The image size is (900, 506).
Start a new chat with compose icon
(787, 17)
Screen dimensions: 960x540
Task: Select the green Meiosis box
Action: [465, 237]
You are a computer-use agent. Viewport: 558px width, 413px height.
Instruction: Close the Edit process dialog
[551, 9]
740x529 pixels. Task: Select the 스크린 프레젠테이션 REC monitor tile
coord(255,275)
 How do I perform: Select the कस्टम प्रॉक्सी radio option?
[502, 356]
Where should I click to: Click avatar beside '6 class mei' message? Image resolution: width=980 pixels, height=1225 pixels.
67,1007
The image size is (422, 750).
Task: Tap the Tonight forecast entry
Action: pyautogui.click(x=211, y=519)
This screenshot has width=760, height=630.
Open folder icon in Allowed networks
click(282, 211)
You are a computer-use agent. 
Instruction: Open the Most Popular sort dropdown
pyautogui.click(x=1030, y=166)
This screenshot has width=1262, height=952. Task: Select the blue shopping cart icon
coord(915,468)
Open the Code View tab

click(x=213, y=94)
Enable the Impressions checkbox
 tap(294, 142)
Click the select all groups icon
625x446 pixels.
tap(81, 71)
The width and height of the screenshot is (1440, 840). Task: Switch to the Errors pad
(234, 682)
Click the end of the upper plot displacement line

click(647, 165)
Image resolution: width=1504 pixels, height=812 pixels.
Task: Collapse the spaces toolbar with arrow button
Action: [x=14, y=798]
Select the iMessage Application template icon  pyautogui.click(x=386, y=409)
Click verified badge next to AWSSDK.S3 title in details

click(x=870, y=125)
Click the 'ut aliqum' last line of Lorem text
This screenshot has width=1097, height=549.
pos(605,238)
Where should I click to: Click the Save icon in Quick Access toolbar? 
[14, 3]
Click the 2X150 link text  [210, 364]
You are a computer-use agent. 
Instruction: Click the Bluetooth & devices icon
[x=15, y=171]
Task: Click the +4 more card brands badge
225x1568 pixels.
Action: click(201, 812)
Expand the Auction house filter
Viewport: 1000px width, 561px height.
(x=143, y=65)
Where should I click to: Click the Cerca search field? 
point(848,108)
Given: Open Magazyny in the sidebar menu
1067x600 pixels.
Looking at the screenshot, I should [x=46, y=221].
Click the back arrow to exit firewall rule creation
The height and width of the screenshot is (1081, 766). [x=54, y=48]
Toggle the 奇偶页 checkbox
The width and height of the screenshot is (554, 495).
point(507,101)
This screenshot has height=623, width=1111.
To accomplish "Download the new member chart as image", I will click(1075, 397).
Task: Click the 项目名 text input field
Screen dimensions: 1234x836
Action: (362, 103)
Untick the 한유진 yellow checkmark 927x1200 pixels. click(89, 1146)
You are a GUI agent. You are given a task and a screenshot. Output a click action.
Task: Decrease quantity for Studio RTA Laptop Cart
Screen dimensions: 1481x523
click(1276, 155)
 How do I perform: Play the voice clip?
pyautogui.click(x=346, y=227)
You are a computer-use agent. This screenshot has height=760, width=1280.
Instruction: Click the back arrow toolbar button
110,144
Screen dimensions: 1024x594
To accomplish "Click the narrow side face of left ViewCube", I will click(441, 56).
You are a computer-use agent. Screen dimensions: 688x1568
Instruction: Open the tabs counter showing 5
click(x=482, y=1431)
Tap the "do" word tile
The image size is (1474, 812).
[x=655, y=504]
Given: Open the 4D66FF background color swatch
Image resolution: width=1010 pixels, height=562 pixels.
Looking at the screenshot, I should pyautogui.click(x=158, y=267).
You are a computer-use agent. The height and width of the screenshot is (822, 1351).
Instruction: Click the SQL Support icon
__________
> The request: Write out the whole listing above, line for line, without changing anything.

> Complete response:
The image size is (900, 506).
Start a new chat with compose icon
(787, 17)
Screen dimensions: 960x540
Task: Select the green Meiosis box
Action: [465, 237]
You are a computer-use agent. Viewport: 558px width, 413px height.
Instruction: Close the Edit process dialog
[551, 9]
740x529 pixels. Task: Select the 스크린 프레젠테이션 REC monitor tile
coord(255,275)
 How do I perform: Select the कस्टम प्रॉक्सी radio option?
[502, 356]
Where should I click to: Click avatar beside '6 class mei' message? Image resolution: width=980 pixels, height=1225 pixels.
67,1007
The image size is (422, 750).
Task: Tap the Tonight forecast entry
Action: pyautogui.click(x=211, y=519)
This screenshot has width=760, height=630.
Open folder icon in Allowed networks
click(282, 211)
You are a computer-use agent. 
Instruction: Open the Most Popular sort dropdown
pyautogui.click(x=1030, y=166)
This screenshot has width=1262, height=952. Task: Select the blue shopping cart icon
coord(915,468)
Open the Code View tab

click(x=213, y=94)
Enable the Impressions checkbox
 tap(294, 142)
Click the select all groups icon
625x446 pixels.
tap(81, 71)
The width and height of the screenshot is (1440, 840). Task: Switch to the Errors pad
(234, 682)
Click the end of the upper plot displacement line

click(647, 165)
Image resolution: width=1504 pixels, height=812 pixels.
Task: Collapse the spaces toolbar with arrow button
Action: [x=14, y=798]
Select the iMessage Application template icon  pyautogui.click(x=386, y=409)
Click verified badge next to AWSSDK.S3 title in details

click(x=870, y=125)
Click the 'ut aliqum' last line of Lorem text
This screenshot has width=1097, height=549.
pos(605,238)
Where should I click to: Click the Save icon in Quick Access toolbar? 
[14, 3]
Click the 2X150 link text  [210, 364]
You are a computer-use agent. 
Instruction: Click the Bluetooth & devices icon
[x=15, y=171]
Task: Click the +4 more card brands badge
225x1568 pixels.
Action: click(201, 812)
Expand the Auction house filter
Viewport: 1000px width, 561px height.
(x=143, y=65)
Where should I click to: Click the Cerca search field? 
point(848,108)
Given: Open Magazyny in the sidebar menu
1067x600 pixels.
Looking at the screenshot, I should [x=46, y=221].
Click the back arrow to exit firewall rule creation
The height and width of the screenshot is (1081, 766). [x=54, y=48]
Toggle the 奇偶页 checkbox
The width and height of the screenshot is (554, 495).
point(507,101)
This screenshot has height=623, width=1111.
To accomplish "Download the new member chart as image", I will click(1075, 397).
Task: Click the 项目名 text input field
Screen dimensions: 1234x836
Action: (362, 103)
Untick the 한유진 yellow checkmark 927x1200 pixels. click(89, 1146)
You are a GUI agent. You are given a task and a screenshot. Output a click action.
Task: Decrease quantity for Studio RTA Laptop Cart
Screen dimensions: 1481x523
click(1276, 155)
 How do I perform: Play the voice clip?
pyautogui.click(x=346, y=227)
You are a computer-use agent. This screenshot has height=760, width=1280.
Instruction: Click the back arrow toolbar button
110,144
Screen dimensions: 1024x594
To accomplish "Click the narrow side face of left ViewCube", I will click(441, 56).
You are a computer-use agent. Screen dimensions: 688x1568
Instruction: Open the tabs counter showing 5
click(x=482, y=1431)
Tap the "do" word tile
The image size is (1474, 812).
[x=655, y=504]
Given: Open the 4D66FF background color swatch
Image resolution: width=1010 pixels, height=562 pixels.
Looking at the screenshot, I should pyautogui.click(x=158, y=267).
You are a computer-use agent. The height and width of the screenshot is (822, 1351).
Instruction: Click the SQL Support icon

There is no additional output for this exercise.